恐怖に目を見開いている僕をよそに、その男の子の顔は頭突きでふたをはずし、そして、首をヌルリと伸ばしながら僕の方へと近づいてきた。

今日この家には僕一人。両親は二人とも出張だ。

助けを求める事も出来ず、あまりの恐ろしさに目を覆った僕の真横で、男の子の顔が何かをつぶやいた。

その途端、僕は自分の意識が薄れていくのを感じた。

目を覚ましたとき、僕は何かとても狭い場所に無理やり入り込んでいるような感覚を感じていた。

頭がもやもやして、物事をちゃんと考えられない。

方向感覚もないようだ。

と、視線の先にうっすら光が見えた。

よく見ると、そこはトイレのようだ。

知らない男の子が、便座に座っている。

僕は、それを上から見下ろす感じになっていた。

もっとよく見ようと、体をねじらせて光の方へとにじり寄った瞬間、男の子の顔が急にこっちを向いた。
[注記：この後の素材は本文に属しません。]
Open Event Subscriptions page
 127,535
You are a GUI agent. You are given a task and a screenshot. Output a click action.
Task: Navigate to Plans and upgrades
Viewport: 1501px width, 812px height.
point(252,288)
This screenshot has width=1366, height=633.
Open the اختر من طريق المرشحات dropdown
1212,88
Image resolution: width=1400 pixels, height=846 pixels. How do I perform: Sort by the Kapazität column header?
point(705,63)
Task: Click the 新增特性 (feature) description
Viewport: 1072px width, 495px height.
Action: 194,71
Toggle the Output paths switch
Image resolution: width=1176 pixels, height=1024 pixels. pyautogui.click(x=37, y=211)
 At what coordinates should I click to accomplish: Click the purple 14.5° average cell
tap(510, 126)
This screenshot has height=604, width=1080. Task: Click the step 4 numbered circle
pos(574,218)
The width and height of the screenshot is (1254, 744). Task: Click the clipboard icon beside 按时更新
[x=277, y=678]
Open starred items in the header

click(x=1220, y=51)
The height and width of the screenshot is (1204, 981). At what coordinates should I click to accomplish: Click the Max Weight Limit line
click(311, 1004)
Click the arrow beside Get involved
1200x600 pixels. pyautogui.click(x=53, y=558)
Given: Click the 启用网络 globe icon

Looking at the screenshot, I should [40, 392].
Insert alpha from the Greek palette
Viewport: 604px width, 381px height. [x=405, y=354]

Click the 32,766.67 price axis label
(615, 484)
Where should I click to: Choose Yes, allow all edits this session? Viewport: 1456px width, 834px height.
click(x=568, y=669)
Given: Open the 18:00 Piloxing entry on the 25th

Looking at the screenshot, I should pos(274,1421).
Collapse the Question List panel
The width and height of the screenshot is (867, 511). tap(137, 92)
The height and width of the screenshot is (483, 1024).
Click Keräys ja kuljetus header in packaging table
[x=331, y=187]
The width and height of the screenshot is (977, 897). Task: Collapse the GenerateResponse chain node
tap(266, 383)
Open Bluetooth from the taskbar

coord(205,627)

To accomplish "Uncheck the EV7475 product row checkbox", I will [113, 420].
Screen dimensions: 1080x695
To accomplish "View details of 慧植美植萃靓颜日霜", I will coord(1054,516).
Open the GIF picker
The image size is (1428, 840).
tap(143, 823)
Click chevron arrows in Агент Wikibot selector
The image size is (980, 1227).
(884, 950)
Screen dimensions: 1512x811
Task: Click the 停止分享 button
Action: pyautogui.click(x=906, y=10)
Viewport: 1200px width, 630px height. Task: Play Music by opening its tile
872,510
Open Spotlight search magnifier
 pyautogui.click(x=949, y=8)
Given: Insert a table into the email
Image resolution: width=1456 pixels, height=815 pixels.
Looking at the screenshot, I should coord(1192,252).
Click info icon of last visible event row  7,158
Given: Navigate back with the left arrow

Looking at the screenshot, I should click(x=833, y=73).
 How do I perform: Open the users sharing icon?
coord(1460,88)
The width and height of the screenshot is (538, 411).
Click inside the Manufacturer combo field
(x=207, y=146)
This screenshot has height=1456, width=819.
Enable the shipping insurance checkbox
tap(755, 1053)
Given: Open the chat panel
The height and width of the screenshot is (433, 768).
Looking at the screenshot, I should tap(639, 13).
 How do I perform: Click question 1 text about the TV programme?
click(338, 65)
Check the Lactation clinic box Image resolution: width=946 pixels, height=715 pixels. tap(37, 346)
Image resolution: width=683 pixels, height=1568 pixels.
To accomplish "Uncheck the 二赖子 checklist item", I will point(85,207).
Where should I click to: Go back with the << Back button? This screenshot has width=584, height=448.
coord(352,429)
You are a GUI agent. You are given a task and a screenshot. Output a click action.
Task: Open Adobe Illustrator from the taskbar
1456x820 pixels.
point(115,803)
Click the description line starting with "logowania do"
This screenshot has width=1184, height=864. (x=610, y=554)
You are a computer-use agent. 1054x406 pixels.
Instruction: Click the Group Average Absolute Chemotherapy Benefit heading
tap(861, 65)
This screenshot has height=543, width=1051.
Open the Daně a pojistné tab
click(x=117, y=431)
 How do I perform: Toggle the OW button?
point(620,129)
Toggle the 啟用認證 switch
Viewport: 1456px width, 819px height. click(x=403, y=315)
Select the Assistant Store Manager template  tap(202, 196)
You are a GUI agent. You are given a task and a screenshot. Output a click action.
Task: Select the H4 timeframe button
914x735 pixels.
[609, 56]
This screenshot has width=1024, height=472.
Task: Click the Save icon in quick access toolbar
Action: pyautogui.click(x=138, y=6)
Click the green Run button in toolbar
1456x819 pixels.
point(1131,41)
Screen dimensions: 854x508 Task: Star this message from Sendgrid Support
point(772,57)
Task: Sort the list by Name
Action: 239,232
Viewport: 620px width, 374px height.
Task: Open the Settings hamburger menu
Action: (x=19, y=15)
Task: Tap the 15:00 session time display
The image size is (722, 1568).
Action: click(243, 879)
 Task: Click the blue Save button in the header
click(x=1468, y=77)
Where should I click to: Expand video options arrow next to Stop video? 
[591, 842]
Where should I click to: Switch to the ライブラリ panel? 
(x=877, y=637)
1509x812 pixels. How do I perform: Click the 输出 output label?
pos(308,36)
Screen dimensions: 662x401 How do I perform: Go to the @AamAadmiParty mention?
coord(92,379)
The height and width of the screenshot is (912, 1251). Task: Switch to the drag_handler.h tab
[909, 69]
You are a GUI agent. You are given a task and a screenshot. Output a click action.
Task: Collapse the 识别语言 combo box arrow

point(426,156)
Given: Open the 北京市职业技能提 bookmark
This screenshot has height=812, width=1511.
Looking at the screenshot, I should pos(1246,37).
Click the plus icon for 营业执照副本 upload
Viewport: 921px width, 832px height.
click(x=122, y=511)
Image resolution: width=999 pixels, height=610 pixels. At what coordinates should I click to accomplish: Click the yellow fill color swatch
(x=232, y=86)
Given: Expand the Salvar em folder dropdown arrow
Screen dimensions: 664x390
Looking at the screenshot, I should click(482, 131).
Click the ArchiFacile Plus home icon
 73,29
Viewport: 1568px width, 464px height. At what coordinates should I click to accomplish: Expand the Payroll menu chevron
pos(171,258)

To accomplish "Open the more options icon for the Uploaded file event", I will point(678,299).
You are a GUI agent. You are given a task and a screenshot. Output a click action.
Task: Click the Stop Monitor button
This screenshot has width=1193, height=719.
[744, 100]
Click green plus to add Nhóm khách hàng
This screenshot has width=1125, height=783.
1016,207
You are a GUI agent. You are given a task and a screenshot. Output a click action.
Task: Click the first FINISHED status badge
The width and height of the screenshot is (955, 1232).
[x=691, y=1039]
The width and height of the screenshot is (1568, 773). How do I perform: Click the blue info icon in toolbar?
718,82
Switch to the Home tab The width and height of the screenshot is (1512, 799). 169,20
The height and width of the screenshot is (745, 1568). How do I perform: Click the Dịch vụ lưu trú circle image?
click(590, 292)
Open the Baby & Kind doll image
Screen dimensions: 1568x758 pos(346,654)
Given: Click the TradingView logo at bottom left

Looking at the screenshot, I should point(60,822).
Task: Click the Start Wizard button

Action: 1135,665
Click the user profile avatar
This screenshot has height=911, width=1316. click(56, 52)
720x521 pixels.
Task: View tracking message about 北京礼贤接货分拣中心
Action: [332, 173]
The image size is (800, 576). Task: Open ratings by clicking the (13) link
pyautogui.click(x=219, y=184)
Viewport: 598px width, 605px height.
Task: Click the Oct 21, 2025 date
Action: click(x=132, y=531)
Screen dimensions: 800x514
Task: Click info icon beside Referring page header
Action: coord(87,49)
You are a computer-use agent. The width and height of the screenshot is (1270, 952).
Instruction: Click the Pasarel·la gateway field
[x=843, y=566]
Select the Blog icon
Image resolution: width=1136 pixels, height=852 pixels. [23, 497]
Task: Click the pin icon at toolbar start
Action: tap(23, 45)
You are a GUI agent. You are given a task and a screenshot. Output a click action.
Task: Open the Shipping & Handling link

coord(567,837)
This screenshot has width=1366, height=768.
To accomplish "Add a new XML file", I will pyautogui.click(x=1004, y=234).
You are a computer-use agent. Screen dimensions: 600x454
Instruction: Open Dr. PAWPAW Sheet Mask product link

そして、まるで恐ろしい何かを見たように、顔が恐怖に引きつるのが分かった。

僕の体は本能的に、この場所とトイレを隔てていた網目のあるふたを頭突きではずした。

どこかで見た光景。

でも、思い出せない。

頭の中のもやもやが広がっていく。

もう何も考えられない。

体が勝手に動き、まるで首の皮を無理やり伸ばされたような感覚が僕を襲った。

気づくと、男の子の顔が僕の真横にあった。

男の子は目を覆っている。

そして、僕はつぶやいた。

「ゴメンネ・・・。」

気がつくと、僕は自分の家のトイレに座っていた。

寝てしまったようだった。

「フツー、トイレなんかで寝たりするか?」

そう思ったりもしたが、現に僕は今、トイレに座っている。

「まぁ、いいや。」

そして僕がトイレを出ようとしたとき、急に誰かの鋭い視線を感じたような気がした。

振り返るが何もない。

「気のせいか・・・。」

そんな僕を、換気扇の奥から、人の形をした何かが見つめていた・・・。

長文失礼しました。

そして最後まで読んでくれた方、どうもありがとうございました。